A bicicleta do António estava na Legação. O Brederode intimou-lhe mandado de despejo. Um carteiro que faz a distribuição da correspondência da Legação perguntou:

- Quem é esse salaud que para aí veio de novo?

O salaud, como ele lhe chama, foi de propósito ao correio anunciar que aqui não há mais ministro de Portugal e reclamar que toda a correspondência da Legação seja entregue unicamente nas horas de serviço. Para não prolongar esta situação partimos depois de amanhã, terça-feira.
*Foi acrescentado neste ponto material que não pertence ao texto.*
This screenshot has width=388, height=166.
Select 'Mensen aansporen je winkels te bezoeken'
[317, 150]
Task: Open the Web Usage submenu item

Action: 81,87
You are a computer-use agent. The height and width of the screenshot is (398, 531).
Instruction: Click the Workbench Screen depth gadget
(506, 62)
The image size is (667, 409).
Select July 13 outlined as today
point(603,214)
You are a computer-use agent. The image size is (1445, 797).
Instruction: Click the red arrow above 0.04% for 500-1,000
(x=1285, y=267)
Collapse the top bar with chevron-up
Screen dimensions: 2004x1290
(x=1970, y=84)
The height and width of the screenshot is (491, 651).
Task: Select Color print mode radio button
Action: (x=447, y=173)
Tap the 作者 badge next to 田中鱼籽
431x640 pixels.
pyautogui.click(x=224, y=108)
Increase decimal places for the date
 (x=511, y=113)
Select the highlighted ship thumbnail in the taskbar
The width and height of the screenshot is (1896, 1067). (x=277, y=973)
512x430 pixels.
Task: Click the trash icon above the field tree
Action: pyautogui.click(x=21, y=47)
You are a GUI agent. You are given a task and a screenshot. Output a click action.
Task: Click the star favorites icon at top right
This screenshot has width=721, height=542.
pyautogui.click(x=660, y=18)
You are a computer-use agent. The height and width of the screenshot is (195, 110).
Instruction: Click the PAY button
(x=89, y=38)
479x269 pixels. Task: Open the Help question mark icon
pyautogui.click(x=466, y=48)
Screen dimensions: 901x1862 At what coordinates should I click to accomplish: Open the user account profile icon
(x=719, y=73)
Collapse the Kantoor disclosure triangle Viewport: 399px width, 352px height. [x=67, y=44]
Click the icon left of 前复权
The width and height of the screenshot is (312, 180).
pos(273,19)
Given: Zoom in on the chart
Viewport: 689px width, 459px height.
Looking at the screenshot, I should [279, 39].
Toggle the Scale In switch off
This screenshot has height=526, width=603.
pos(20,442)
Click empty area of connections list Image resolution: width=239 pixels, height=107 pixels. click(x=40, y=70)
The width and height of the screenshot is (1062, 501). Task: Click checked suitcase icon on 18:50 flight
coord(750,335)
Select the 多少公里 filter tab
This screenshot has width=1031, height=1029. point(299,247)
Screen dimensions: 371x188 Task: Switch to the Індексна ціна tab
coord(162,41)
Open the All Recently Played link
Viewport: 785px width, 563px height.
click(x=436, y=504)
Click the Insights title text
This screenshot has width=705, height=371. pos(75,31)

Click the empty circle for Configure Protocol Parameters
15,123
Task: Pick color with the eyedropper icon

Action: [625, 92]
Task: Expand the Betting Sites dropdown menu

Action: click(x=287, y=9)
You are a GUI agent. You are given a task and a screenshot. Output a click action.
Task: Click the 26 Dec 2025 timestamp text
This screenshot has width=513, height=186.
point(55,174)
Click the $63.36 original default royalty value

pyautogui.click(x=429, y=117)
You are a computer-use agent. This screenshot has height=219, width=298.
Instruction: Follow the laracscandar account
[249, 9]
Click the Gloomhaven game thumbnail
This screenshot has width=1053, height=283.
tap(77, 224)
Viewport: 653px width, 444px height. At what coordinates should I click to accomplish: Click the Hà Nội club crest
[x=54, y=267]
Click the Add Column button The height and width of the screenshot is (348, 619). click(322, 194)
De Portugal não há notícias, nem me consta que a minha demissão me tenha ainda sido dada.

MADRID, 22 DE MARÇO

 Chegada na quinta de manhã sob um céu de chumbo e chuva a potes. Madrid está construindo casas novas e novas instalações para os serviços públicos, como os correios, em edifícios faraónicos. No mais é a mesma cidade que eu deixei há vinte anos, cidade inútil de fidalgos e grandes senhores, lacaios, funcionários, mendigos, ociosos, e essas mulheres de mantilha preta e olhos negros, que desde Hugo e Musset são toda a poesia da Espanha. Na Carrera San Jeronimo encontra-se um cego a cada vão de porta estendendo a mão

- Pobre ciego! Una limosna por el amor de Dios!

Deus é invocado sobre todos os pretextos.

- Que Dios se lo pague, señorito.

Na calle de Alcalá, uma mulher leva pela mão um aleijão monstruoso e ela mesma é horrenda, obesa como quase todas as mulheres nesta terra, quando deixam de ser jovens. Para fugir à chuva entramos, a Maria e eu, no Fornos, que as minhas recordações de Madrid diziam ser um café elegante. É uma imunda cocheira. O soalho gasto desaparece sob detritos de toda a natureza e as cadeiras estão tão velhas e sujas que repugna, sentar-se a gente nelas. O público, como o de todos os cafés de Madrid, é constituído por essa multidão de homens de todas as idades mas com a mesma fisionomia e o mesmo trajo, que inspiram a todos os estrangeiros um sentimento de desconfiança. Fugimos, e mais tarde, no hotel, perguntamos a um criado que tem viajado e fala línguas se não há em Madrid um café decente. Terminantemente, diz-nos que não há. Apenas um, o Ideal Room, é frequentado por melhor gente. Fomos depois ao Ideal Room e encontrámo-nos em uma salinha cheia de fumo e onde só havia homens, um pouco mais escolhidos do que nos outros cafés, e que se voltaram ao ver-nos entrar, tão raro sucede aparecer ali uma mulher. Madrid é uma cidade sem àrvores, e como a primavera ainda não fez aqui o seu aparecimento, as poucas que adornam as suas ruas ainda são mais tristes e feias, com os seus troncos torcidos e os seus galhos nascidos à lei da natureza. O Buen Retiro é um lamaçal. Anteontem fomos ver o render da guarda, a Armeria, e ontem o Museu, que é um deslumbramento.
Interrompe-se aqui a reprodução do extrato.